## [DIRECTIONS FOR THIS TASK]
Among the lines below, restate word for word only those from the line with "Screen dimensions: 992x897" through the line with "Open AirDrop in", with both end lines kept.

### SUPPLIED MATERIAL ###

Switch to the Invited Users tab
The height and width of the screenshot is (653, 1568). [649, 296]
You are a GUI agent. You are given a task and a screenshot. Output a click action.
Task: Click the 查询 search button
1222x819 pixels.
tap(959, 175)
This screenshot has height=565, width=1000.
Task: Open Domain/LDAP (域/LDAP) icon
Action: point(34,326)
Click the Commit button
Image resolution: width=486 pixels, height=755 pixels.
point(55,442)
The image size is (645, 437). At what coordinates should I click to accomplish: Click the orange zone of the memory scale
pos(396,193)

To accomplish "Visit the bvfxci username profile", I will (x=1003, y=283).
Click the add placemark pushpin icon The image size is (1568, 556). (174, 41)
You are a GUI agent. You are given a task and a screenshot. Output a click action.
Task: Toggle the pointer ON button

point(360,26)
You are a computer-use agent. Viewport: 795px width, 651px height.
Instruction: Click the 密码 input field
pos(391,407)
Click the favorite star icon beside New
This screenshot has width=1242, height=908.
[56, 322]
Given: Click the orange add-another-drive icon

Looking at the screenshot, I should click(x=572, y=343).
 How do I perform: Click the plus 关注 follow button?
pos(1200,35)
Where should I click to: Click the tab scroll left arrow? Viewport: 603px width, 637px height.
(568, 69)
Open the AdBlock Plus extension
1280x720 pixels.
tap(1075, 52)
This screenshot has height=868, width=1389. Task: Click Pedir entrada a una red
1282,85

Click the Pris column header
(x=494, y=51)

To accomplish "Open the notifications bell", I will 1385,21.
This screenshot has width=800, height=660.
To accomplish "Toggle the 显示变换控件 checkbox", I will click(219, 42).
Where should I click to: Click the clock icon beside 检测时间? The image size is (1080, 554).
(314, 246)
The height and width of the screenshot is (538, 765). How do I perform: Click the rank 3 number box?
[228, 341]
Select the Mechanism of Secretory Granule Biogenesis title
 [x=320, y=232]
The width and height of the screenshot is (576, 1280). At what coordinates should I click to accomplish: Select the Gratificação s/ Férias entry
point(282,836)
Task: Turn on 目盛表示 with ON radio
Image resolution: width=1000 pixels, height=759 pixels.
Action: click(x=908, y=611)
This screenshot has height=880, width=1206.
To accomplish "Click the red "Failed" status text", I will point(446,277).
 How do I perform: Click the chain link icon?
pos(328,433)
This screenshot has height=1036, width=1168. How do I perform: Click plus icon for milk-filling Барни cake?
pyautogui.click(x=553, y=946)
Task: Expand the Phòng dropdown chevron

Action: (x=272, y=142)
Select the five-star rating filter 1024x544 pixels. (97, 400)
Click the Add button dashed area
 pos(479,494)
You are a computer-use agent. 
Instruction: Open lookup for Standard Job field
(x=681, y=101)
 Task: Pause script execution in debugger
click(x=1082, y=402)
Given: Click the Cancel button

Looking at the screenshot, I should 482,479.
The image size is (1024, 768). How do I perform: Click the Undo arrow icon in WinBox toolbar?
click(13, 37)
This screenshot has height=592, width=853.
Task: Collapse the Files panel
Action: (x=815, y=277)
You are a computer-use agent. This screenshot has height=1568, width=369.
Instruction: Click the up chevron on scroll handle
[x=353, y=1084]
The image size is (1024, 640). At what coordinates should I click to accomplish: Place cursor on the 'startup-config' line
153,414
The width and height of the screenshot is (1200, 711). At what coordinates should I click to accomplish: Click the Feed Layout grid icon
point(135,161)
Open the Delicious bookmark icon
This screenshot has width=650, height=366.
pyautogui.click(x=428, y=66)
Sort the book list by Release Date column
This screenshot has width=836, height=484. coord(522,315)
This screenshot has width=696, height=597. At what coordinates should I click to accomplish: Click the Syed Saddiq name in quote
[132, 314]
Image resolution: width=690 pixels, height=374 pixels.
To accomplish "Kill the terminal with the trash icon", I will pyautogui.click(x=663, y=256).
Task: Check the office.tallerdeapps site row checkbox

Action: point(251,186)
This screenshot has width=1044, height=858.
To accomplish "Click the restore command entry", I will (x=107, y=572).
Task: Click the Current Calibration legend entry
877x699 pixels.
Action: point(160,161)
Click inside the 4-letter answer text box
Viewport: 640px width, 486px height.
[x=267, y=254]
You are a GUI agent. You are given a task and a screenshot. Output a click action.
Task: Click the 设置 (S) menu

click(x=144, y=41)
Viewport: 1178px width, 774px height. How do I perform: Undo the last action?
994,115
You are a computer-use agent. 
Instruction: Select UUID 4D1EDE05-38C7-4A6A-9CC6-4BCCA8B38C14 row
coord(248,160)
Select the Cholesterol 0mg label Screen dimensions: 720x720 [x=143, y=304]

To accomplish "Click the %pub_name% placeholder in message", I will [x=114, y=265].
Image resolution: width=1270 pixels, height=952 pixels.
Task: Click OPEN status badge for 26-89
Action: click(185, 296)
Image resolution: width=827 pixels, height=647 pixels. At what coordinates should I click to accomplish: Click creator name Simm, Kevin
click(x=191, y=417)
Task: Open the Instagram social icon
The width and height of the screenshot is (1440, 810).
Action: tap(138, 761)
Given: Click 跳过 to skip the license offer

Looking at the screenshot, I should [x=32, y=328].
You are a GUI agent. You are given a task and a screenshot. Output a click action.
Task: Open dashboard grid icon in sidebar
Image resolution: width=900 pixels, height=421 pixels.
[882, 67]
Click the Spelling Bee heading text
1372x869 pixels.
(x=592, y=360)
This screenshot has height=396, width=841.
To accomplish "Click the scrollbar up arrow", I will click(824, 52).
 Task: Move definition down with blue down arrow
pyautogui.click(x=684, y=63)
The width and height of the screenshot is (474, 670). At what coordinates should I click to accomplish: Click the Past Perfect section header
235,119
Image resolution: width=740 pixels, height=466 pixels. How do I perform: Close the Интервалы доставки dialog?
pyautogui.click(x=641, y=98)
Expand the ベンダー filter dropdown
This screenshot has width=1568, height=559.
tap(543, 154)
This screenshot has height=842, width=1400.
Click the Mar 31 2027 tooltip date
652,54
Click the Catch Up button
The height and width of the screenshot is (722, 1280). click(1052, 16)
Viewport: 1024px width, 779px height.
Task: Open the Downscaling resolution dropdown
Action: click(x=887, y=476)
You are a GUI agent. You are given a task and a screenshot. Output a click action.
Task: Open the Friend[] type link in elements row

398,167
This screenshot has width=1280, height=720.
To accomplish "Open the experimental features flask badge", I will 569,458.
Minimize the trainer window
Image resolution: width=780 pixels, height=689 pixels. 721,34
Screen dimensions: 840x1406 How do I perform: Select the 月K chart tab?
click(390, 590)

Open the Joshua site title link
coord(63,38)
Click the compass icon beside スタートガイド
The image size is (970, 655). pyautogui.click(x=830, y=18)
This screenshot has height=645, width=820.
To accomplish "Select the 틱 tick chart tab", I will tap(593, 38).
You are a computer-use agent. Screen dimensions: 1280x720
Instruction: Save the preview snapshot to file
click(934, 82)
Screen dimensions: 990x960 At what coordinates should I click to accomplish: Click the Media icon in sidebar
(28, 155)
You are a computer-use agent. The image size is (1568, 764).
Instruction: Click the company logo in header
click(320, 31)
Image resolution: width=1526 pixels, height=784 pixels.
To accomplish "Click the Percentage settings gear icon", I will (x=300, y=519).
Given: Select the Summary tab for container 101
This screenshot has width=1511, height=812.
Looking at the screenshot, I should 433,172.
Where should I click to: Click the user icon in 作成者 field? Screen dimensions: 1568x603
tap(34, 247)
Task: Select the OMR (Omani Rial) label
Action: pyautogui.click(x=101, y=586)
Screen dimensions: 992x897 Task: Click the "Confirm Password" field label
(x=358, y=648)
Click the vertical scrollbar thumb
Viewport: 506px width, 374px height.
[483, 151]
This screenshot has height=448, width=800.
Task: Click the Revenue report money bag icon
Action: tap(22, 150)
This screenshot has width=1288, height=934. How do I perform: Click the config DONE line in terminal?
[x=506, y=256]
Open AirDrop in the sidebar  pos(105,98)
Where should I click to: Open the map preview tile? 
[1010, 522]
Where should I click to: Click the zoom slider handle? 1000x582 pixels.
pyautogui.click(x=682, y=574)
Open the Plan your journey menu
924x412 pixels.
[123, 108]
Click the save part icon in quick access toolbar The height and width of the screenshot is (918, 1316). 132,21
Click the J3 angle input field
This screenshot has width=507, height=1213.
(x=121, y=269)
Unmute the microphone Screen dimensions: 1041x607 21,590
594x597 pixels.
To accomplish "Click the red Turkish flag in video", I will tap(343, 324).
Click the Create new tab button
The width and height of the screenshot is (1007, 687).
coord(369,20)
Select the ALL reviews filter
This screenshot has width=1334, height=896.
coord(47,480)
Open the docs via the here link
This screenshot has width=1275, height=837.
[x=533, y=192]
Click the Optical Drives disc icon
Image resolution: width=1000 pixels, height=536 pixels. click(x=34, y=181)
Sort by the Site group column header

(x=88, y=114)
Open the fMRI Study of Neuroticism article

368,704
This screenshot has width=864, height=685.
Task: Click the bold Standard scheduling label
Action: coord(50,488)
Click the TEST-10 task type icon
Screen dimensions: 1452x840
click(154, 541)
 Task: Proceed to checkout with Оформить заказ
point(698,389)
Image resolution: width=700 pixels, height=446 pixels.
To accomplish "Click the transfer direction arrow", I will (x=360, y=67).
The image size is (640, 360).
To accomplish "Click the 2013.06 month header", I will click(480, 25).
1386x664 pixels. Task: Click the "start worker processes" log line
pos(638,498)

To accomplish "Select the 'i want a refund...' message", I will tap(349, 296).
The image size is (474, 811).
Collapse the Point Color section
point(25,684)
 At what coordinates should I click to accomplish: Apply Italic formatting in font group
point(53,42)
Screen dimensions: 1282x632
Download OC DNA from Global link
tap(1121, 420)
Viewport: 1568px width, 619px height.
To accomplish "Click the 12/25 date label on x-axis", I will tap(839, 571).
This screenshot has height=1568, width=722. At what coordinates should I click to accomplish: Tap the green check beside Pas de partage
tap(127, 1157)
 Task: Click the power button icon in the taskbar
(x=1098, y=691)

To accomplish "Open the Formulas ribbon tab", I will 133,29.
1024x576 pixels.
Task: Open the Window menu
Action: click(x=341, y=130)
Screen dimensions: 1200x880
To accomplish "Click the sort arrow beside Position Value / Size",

###

## [EXERCISE RESPONSE]
Screen dimensions: 992x897 Task: Click the "Confirm Password" field label
(x=358, y=648)
Click the vertical scrollbar thumb
Viewport: 506px width, 374px height.
[483, 151]
This screenshot has height=448, width=800.
Task: Click the Revenue report money bag icon
Action: tap(22, 150)
This screenshot has width=1288, height=934. How do I perform: Click the config DONE line in terminal?
[x=506, y=256]
Open AirDrop in the sidebar  pos(105,98)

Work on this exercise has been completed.